Exercise directions
Everything in the entries below must be reproduced exactly, except the images.
%%
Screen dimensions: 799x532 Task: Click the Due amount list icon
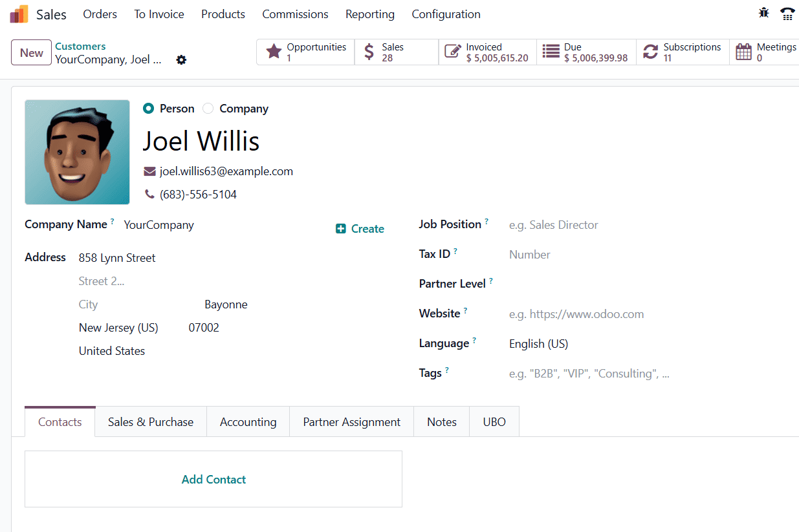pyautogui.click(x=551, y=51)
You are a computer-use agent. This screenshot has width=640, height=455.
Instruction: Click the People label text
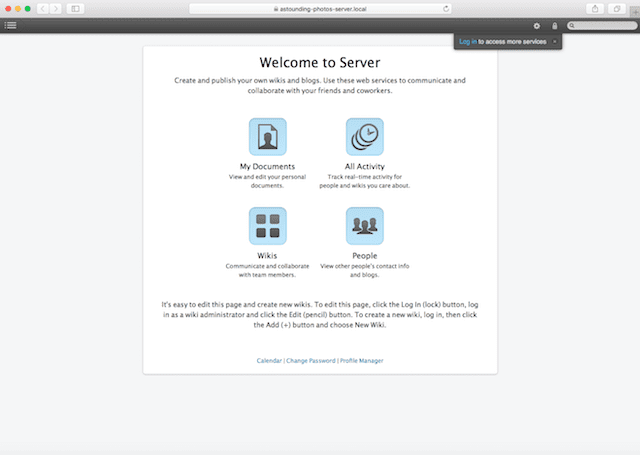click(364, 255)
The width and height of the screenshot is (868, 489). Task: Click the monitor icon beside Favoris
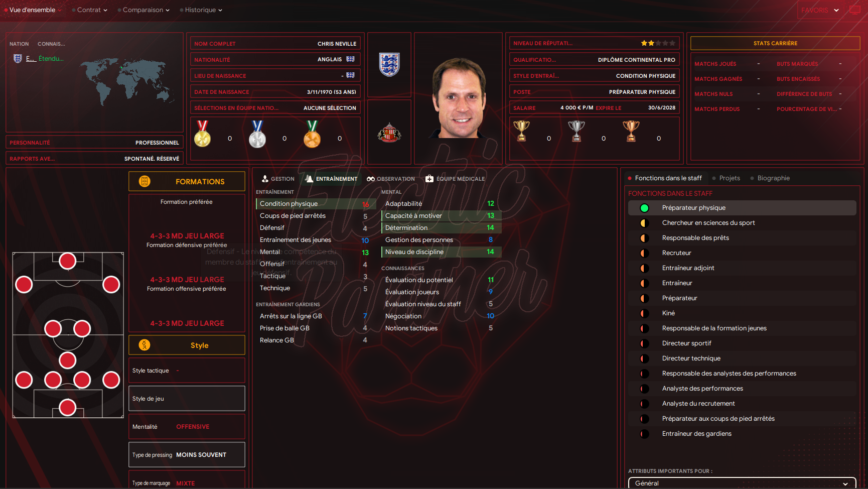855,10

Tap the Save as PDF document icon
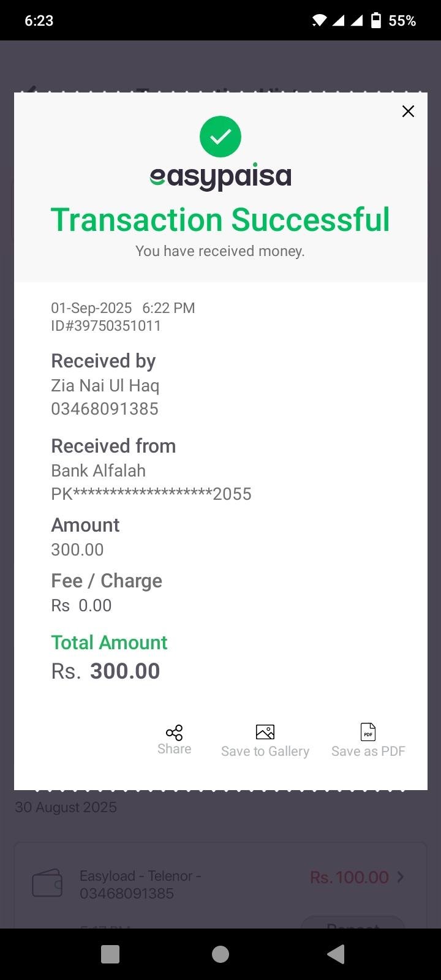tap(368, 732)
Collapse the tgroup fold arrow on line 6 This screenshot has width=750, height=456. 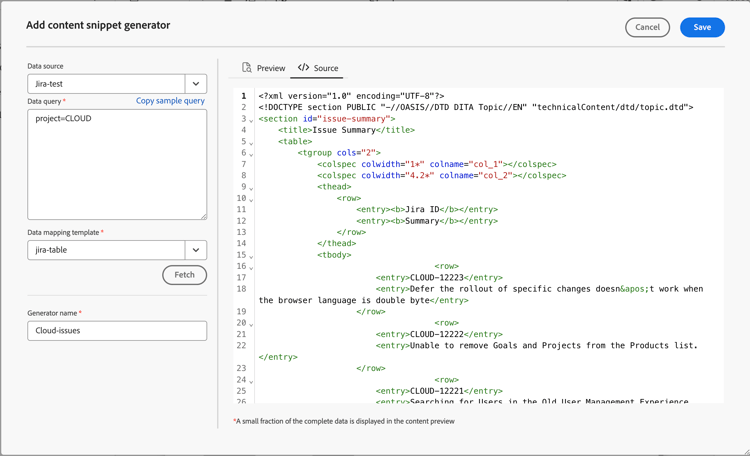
%%
Response to the task
Screen dimensions: 799x532 Task: Click the Due amount list icon
pyautogui.click(x=551, y=51)
You are a computer-use agent. This screenshot has width=640, height=455.
Instruction: Click the People label text
click(364, 255)
The width and height of the screenshot is (868, 489). Task: Click the monitor icon beside Favoris
855,10

Tap the Save as PDF document icon
tap(368, 732)
Collapse the tgroup fold arrow on line 6 This screenshot has width=750, height=456. 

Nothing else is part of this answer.